Entre as reivindicações da marcha estão também “o reconhecimento e o fim do estigma contra as mulheres que fazem trabalho sexual”, a rejeição do pacote laboral, ou a exigência de rendas de casa compatíveis com os salários praticados e o travão à especulação e aos despejos. Defendem também políticas públicas que respondam à crise climática e o acesso à vida independente das pessoas com deficiência, opõem-se ao aumento da despesa militar e à cumplicidade do Governo com as agressões imperialistas, mas também à lei de estrangeiros, não aceitando “que o feminismo seja instrumentalizado para justificar xenofobia e controlo dos corpos”.

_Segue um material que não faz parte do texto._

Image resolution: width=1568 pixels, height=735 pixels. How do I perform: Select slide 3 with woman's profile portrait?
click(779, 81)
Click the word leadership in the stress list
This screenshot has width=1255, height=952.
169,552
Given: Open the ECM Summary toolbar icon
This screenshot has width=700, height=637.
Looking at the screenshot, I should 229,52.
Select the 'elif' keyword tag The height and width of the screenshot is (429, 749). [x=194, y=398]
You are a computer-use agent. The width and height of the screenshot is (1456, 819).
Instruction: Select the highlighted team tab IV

A marcha “contra o patriarcado, o capitalismo, o racismo e todas as formas de opressão” é convocada por A Coletiva, A Gralha, As DEsaFiantes, Argentina No Se Vende, Coop99, Centro de Vida Independente, Feminismos sobre Rodas, Movimento de Mulheres Olga Benario, Movimento dxs Trabalhadorxs do Sexo, MUBi e UP Unidade Popular, com apoio de outros coletivos e organismos da cidade.